Defections are rampant among the regional parties. Politicians belonging to state-level outfits are endowed with an uncanny instinct to sense which way the wind is blowing with the onset of the electoral season.
All the same, no major national party can claim to have a principled policy about defections. The Congress, in its heydays, ruthlessly instigated defections, individually and in groups, to topple duly elected governments by dangling all sorts of allurements. There were instances of the governors being used to upset ministers and foist pliable leaders at the top. Later, the BJP leadership perfected the art of defections.
The BJP showed how to brazenly ride roughshod over the popular mandate using defections after the 2017 assembly elections in Goa. The Congress played the same game against BJP after the 2018 polls in Karnataka. The grand old party was outsmarted again by the BJP in hardly over a year by cutting through the Congress ranks in the house. The game was played out in Madhya Pradesh as well.
The inevitability of coalition rule has turned many states into fertile grounds for fortune hunters to flourish. Regional participants in coalitions of various states have often shown utter disregard to ideologies or democratic principles. There is no guarantee that all the coalescing partners of a pre-poll alliance would stay together after elections.
Amid all these games played by legislators that reduce the electorate to mere onlookers, the anti-defection law has proved ineffective.
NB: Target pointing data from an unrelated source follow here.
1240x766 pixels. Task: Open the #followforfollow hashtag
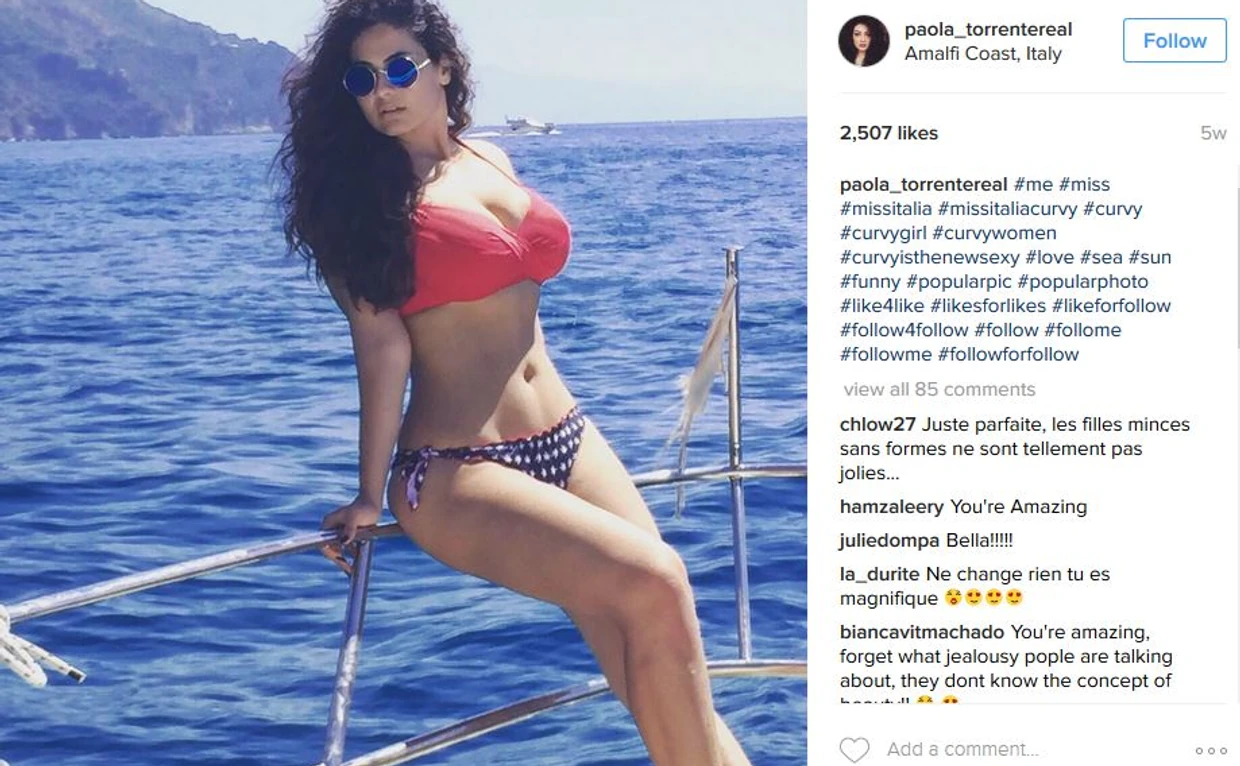tap(1008, 354)
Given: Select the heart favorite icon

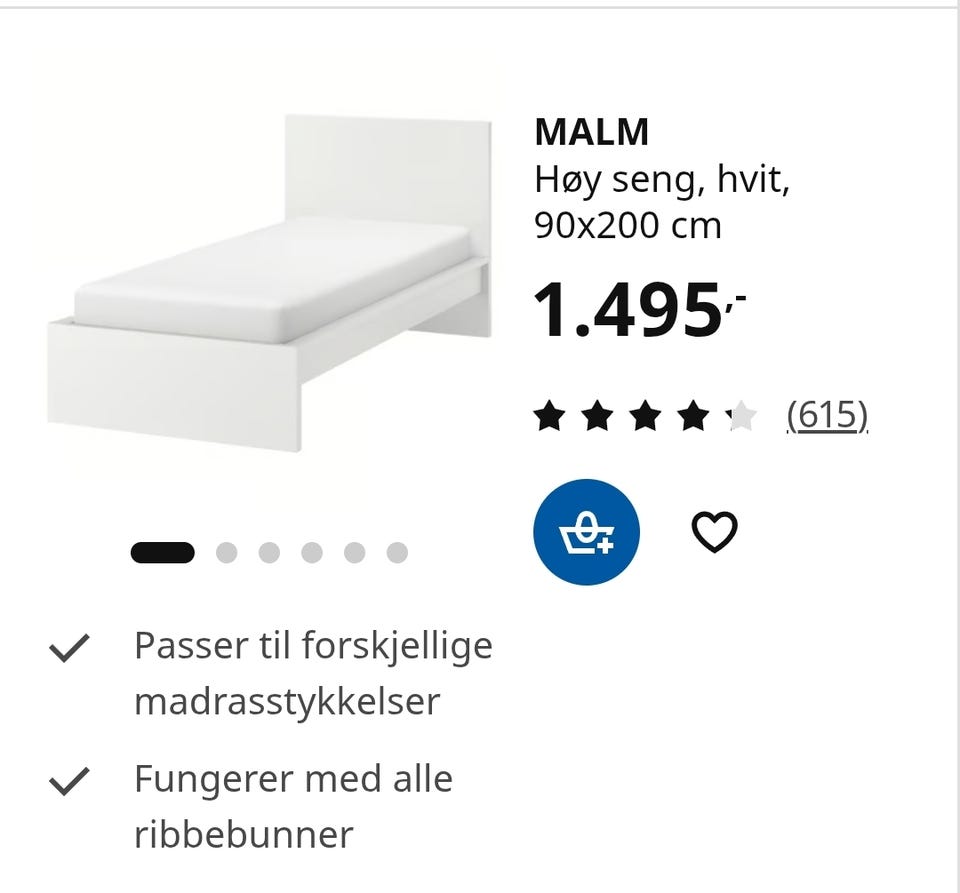Looking at the screenshot, I should [x=716, y=531].

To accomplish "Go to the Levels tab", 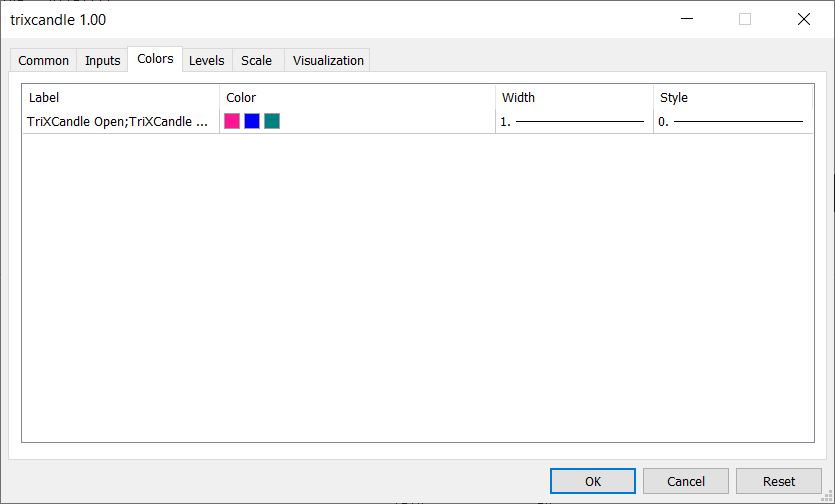I will (x=207, y=61).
The provisions of the 1985 constitutional amendment, which sought to put an end to defections by MLAs and MPs, have often been flouted by subtle legal and electoral recourse. Though there have been calls from concerned quarters for a legislative initiative to tighten the anti-defection law, no party has responded to such voices.
The legal side of the problem apart, the root cause of the poor state of electoral politics is the complete absence of internal democracy in the party system. While the Congress is entirely led by the first family, the BJP is firmly in the grip of its top brass. The democratic centralism touted by the CPI-M and CPI is a euphemism for the perpetuation of their hierarchical structure.